NEW YORK -- A Queens woman is facing labor trafficking and other charges after authorities say she took two Korean children - now 16 and 14 - into her home in 2010 and held them captive.
"According to the charges, the defendant cut off all contact between the two young victims and their parents in Korea, held them hostage in her home by seizing their passports, forced them to do household chores well into the night and to work outside of the home and turn over all their earnings to her," said Queens District Attorney Richard Brown. "In return, the victims were allegedly given space to sleep on the floor without a mattress. In the older child's case, the space allegedly was in a closet."
The defendant, Sook Yeong Park, 42, of Flushing, is charged with labor trafficking, third-degree assault and endangering the welfare of a child.
"It's shocking, it really is," said Bill Sadera, a neighbor.
Neighbors like Bill and JoAnn Sadera still can't believe what they are hearing of the arrest of their neighbor Sook Yeong Park.
"I feel like I've been blind. I know the neighbors on either side. I can't imagine," JoAnn said.
Brown said that shortly after being placed with Park, the girl was forced by Park to work almost every day after school for about 10 hours doing housework, including meticulously cleaning Park's residence for her and her family, as well as forcing the child to give her back and foot massages and manicures and pedicures.
In one instance, it is alleged that Park forced the girl to give her a five-hour body massage while Park watched television.
"The defendant lives on a quiet, tree-lined Queens street with neat brick veneer homes that offered no clues to the horrors that she allegedly made her two young victims endure beginning when they were nine and 11 in age," said Brown.
Prosecutors say the two victims, a 16-year-old female and her 14-year-old brother - were brought to the United States from Korea in approximately January 2010 by one of Park's relatives who delivered them to her at her former Queens residence.
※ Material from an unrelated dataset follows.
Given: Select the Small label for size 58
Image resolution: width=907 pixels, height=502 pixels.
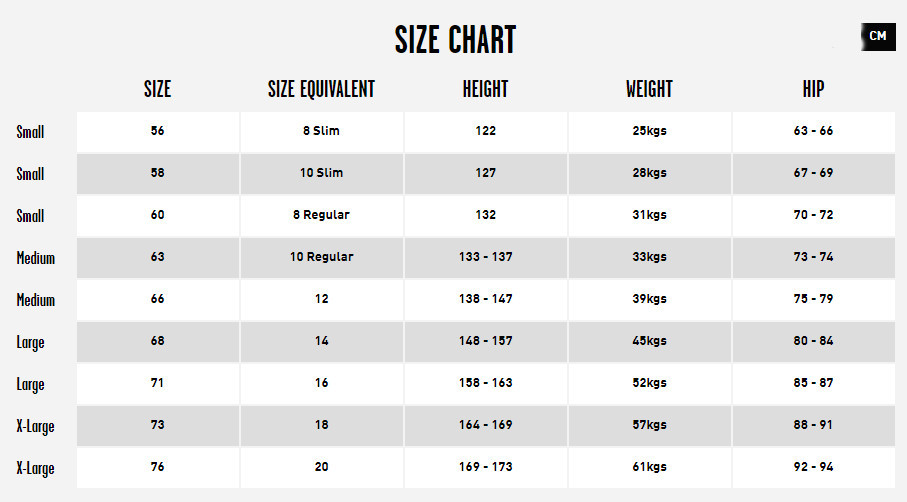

She then allegedly confiscated their passports and moved them to her current home.
According to the criminal charges, beginning in April 2013 and continuing until approximately 2014, Park started requiring the girl to work at a Queens grocery store approximately two days a week for eight hours a day at a salary of $10 an hour which she was forced to turn over in full to Park.
She was then forced to work several days a week at a grocery store on Northern Boulevard, as well as at other grocery stores in New York City, for nine hours a day at a wage of $10 an hour and turn the wages over to Park, Brown said, adding that the boy was also forced to work at the store.
The two children were allegedly told by Park that they had to work to pay their expenses because their mother wasn't sending her any money from Korea.
Park forced the female victim to sleep on the floor in a small closet with one blanket and no mattress and the male victim to sleep on a bedroom floor with only one blanket and no mattress, prosecutors said.
Park allegedly beat them by striking them with objects, slapping them, stepping on their legs and kicking them about the body for not obeying her orders, causing them to fear her.
Lillian Ayfantis used to see the two children in the yard.
"They never looked up or talk. I used to smile, because there are a lot of neighborhood kids here and they would always look down," Ayfantis said.
"How would anybody know? That's the sad part about it. How would anybody know? Unless they didn't go to school," Bill said.
"Nothing at the school? They don't see the kids black and blue or something? It is two years, not one or two months," said Peggy Chrisos, a neighbor.
Over the past year, it is alleged that Park often made the girl miss school in order to assist her and clean her residence.
In November 2015, Park allegedly scratched the female victim about the legs with a nail clipper, causing scratches and substantial pain, because the manicure and pedicure that the victim was giving her were not up to her standards. Two months later, authorities say Park became angry with the girl and began kicking her on her leg, causing swelling and substantial pain, and the following day, Park became angry with her and cut off her hair and kicked her in the head, causing swelling and substantial pain.
The matter came to light when the children reported the physical abuse to school officials who, in turn, notified the police.
Park, who faces up to seven years in prison if convicted, was ordered held on $10,000 bond/$2,500 cash bail and to return to court on February 16.